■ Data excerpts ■
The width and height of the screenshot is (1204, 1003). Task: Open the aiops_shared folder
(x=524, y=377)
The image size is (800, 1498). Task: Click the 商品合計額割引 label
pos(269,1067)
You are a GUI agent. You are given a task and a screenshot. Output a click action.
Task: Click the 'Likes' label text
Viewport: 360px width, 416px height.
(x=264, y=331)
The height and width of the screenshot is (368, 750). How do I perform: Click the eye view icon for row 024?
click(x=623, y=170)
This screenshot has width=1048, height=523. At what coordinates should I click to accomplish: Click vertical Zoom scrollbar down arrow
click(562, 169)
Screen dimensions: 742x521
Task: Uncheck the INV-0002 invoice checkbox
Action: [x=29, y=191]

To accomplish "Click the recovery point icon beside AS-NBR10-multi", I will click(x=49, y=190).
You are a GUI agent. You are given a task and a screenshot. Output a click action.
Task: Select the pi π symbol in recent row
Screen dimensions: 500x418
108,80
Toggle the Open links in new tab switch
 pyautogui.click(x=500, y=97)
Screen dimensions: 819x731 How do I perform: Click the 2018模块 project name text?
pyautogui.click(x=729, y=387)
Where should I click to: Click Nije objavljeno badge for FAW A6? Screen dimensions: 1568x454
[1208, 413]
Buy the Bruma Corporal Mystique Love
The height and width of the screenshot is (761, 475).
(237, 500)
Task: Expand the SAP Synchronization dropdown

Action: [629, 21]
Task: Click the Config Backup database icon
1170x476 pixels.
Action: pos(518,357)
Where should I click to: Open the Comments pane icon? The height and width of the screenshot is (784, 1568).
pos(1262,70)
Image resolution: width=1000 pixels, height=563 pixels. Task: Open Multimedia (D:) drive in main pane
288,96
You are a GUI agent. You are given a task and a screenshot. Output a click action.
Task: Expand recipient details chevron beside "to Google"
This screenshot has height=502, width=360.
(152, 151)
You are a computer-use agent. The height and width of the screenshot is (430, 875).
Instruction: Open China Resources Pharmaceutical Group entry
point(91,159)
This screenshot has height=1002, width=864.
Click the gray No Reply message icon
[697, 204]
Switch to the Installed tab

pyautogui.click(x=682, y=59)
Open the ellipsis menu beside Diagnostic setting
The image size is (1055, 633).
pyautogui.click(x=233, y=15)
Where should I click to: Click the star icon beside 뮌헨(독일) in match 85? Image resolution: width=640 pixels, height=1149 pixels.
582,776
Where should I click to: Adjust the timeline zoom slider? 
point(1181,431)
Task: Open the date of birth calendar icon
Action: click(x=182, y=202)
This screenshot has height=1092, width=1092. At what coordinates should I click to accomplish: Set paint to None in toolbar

■ DIRECTIONS ■
The records above need to be written out once more, exactly.

■ RESPONSE TO THE EXERCISE ■
The width and height of the screenshot is (1204, 1003). Task: Open the aiops_shared folder
(x=524, y=377)
The image size is (800, 1498). Task: Click the 商品合計額割引 label
pos(269,1067)
You are a GUI agent. You are given a task and a screenshot. Output a click action.
Task: Click the 'Likes' label text
Viewport: 360px width, 416px height.
(x=264, y=331)
The height and width of the screenshot is (368, 750). How do I perform: Click the eye view icon for row 024?
click(x=623, y=170)
This screenshot has width=1048, height=523. At what coordinates should I click to accomplish: Click vertical Zoom scrollbar down arrow
click(562, 169)
Screen dimensions: 742x521
Task: Uncheck the INV-0002 invoice checkbox
Action: [x=29, y=191]

To accomplish "Click the recovery point icon beside AS-NBR10-multi", I will click(x=49, y=190).
You are a GUI agent. You are given a task and a screenshot. Output a click action.
Task: Select the pi π symbol in recent row
Screen dimensions: 500x418
108,80
Toggle the Open links in new tab switch
 pyautogui.click(x=500, y=97)
Screen dimensions: 819x731 How do I perform: Click the 2018模块 project name text?
pyautogui.click(x=729, y=387)
Where should I click to: Click Nije objavljeno badge for FAW A6? Screen dimensions: 1568x454
[1208, 413]
Buy the Bruma Corporal Mystique Love
The height and width of the screenshot is (761, 475).
(237, 500)
Task: Expand the SAP Synchronization dropdown

Action: [629, 21]
Task: Click the Config Backup database icon
1170x476 pixels.
Action: pos(518,357)
Where should I click to: Open the Comments pane icon? The height and width of the screenshot is (784, 1568).
pos(1262,70)
Image resolution: width=1000 pixels, height=563 pixels. Task: Open Multimedia (D:) drive in main pane
288,96
You are a GUI agent. You are given a task and a screenshot. Output a click action.
Task: Expand recipient details chevron beside "to Google"
This screenshot has height=502, width=360.
(152, 151)
You are a computer-use agent. The height and width of the screenshot is (430, 875).
Instruction: Open China Resources Pharmaceutical Group entry
point(91,159)
This screenshot has height=1002, width=864.
Click the gray No Reply message icon
[697, 204]
Switch to the Installed tab

pyautogui.click(x=682, y=59)
Open the ellipsis menu beside Diagnostic setting
The image size is (1055, 633).
pyautogui.click(x=233, y=15)
Where should I click to: Click the star icon beside 뮌헨(독일) in match 85? Image resolution: width=640 pixels, height=1149 pixels.
582,776
Where should I click to: Adjust the timeline zoom slider? 
point(1181,431)
Task: Open the date of birth calendar icon
Action: click(x=182, y=202)
This screenshot has height=1092, width=1092. At what coordinates should I click to accomplish: Set paint to None in toolbar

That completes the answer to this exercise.